With our method, single hAFS cells generate colonies in a primary culture of amniotic fluid cells. Individual hAFS colonies are then expanded by subculturing in order to make a clonal hAFS cell line. This method allows derivation of a substantial amount of a pure stem cell population within a short period of time. Indeed, 108 cells from a clonal hAFS line can be derived in two weeks using our method, while previous techniques require two months. The resultant hAFS cells show a 2-5 times greater proliferative ability than with previous techniques and a population doubling time of 0.8 days.

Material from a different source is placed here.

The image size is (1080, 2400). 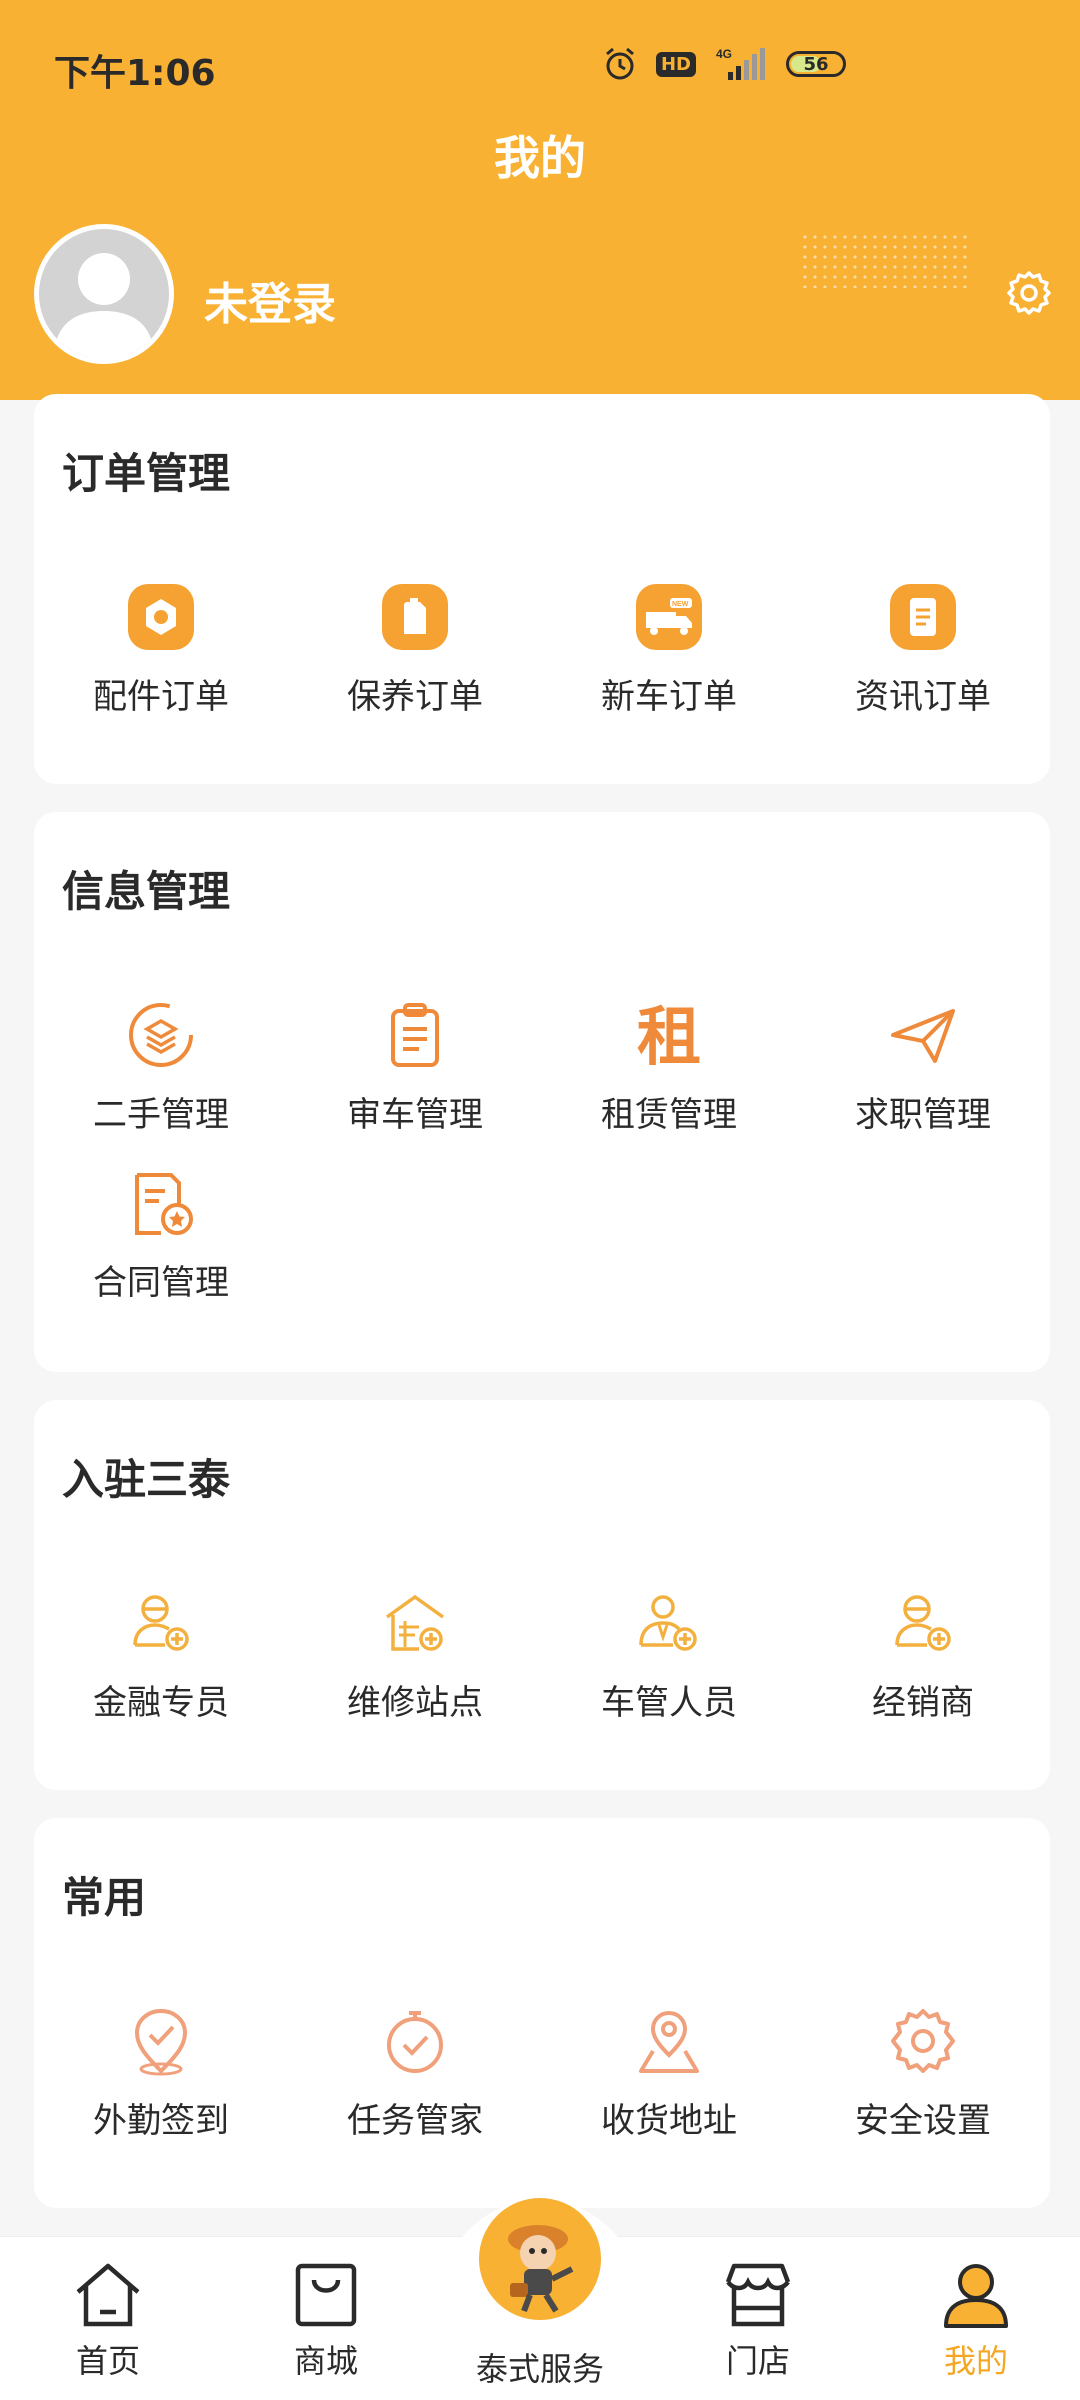 What do you see at coordinates (161, 616) in the screenshot?
I see `hexagon-nut-icon` at bounding box center [161, 616].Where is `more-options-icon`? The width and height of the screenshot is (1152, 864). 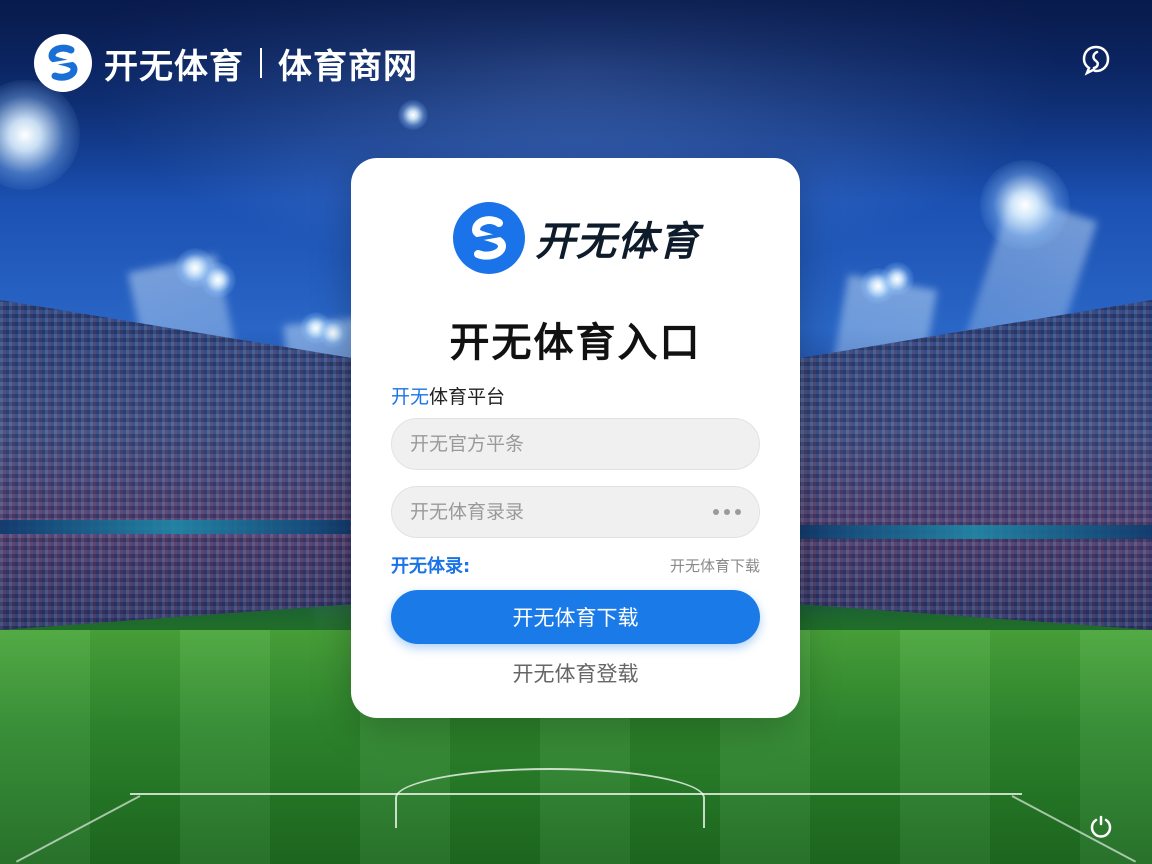 more-options-icon is located at coordinates (727, 512).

The hAFS cells exhibit typical hAFS cell characteristics including the ability to differentiate into adipogenic-, osteogenic- and neurogenic lineages, expression of specific stem cell markers including Oct4, SSEA4, CD29, CD44, CD73, CD90, CD105 and CD133, and maintenance of a normal karyotype over long culture periods.

Conclusions

We have created a novel hAFS cell derivation method that can produce a vast amount of high quality stem cells within a short period of time. Our technique makes possibility for providing autogenic fetal stem cells and allogeneic cells for future cell-based therapy.